Sekretaris Daerah (Sekda) Kutai Timur, Rizali Hadi, mengungkapkan bahwa Tim Anggaran Pemerintah Daerah (TAPD) saat ini sedang menyisir serta menghitung ulang struktur belanja pegawai secara cermat agar rencana pemulihan TPP tetap berjalan selaras dengan regulasi nasional dan batas kemampuan fiskal daerah.

Langkah ini merupakan instruksi langsung dari Bupati Kutai Timur, Ardiansyah Sulaiman, guna mengapresiasi kinerja serta menjaga kesejahteraan para aparatur di Kutai Timur. “Sesuai arahan Bapak Bupati, kami diminta menghitung kembali TPP untuk tahun depan.
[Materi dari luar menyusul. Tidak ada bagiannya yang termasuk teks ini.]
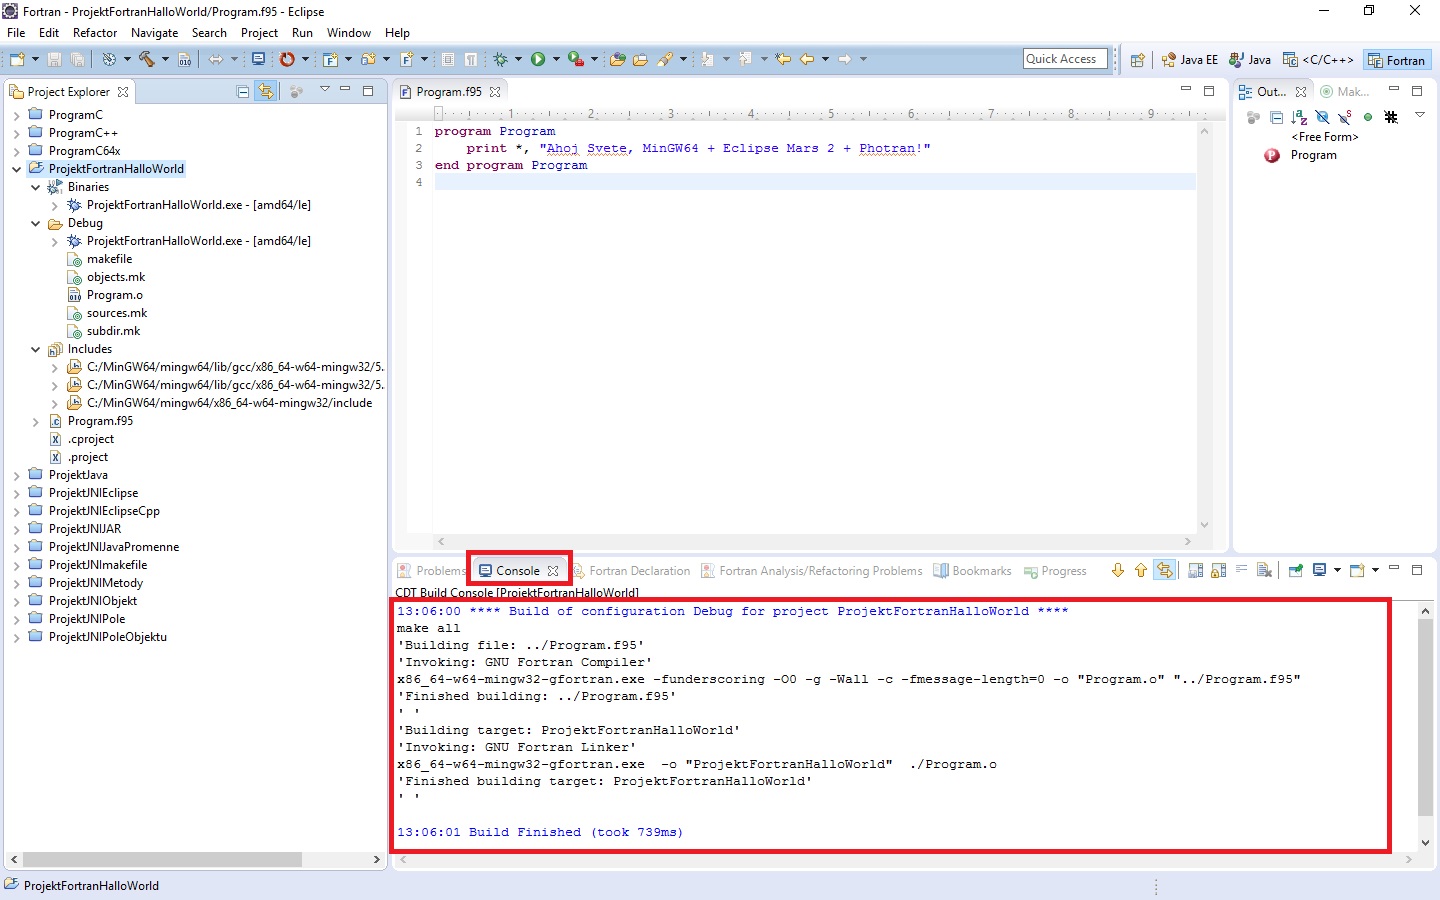Switch to the Fortran perspective

[x=1397, y=59]
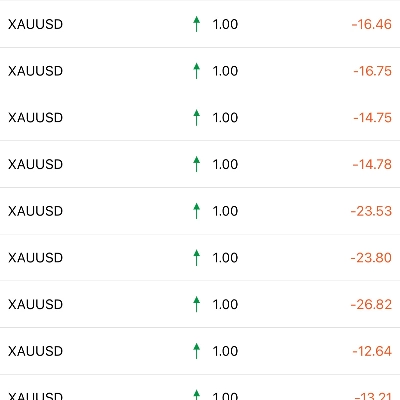Click the green arrow in the -14.78 row

197,164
Jika kondisi APBD memungkinkan, kita akan coba kembalikan besaran TPP kita seperti tahun-tahun sebelumnya,” ujar Rizali Hadi di Sangatta, Jumat (4/9/2026).

Rizali membeberkan bahwa penyesuaian atau penurunan besaran TPP yang sempat terjadi pada periode sebelumnya tidak terlepas dari adanya regulasi ketat mengenai batas maksimal belanja pegawai yang wajib disesuaikan dengan kondisi APBD.

Selain batasan aturan pusat, dinamika perekonomian daerah yang sempat melambat secara drastis pada tahun lalu turut menjadi faktor krusial yang memaksa Pemkab melakukan rasionalisasi anggaran

Guna menyeimbangkan postur APBD dan mengamankan alokasi anggaran pemulihan TPP, Pemkab Kutim menerapkan strategi pengetatan belanja operasional secara disiplin di seluruh instansi Perangkat Daerah.

Salah satu kebijakan efisiensi yang tetap diberlakukan secara konsisten adalah skema Bekerja dari Rumah (Work From Home/WFH) setiap hari Jumat. “Kebijakan WFH setiap hari Jumat tetap kita jalankan agar pemanfaatan fasilitas di kantor bisa diefisienkan, terutama penggunaan listrik dan air. Namun ingat, untuk unit pelayanan publik yang berhubungan langsung dengan masyarakat tetap beroperasi seperti biasa,” tegas Rizali.

melalui kombinasi penghematan operasional kantor, optimalisasi penerimaan Pendapatan Asli Daerah (PAD), serta rencana pemulihan TPP ASN pada 2027, Pemkab Kutim optimistis dapat menjaga stabilitas ekonomi internal birokrasi sekaligus mendorong perputaran roda ekonomi masyarakat Kutai Timur secara lebih luas.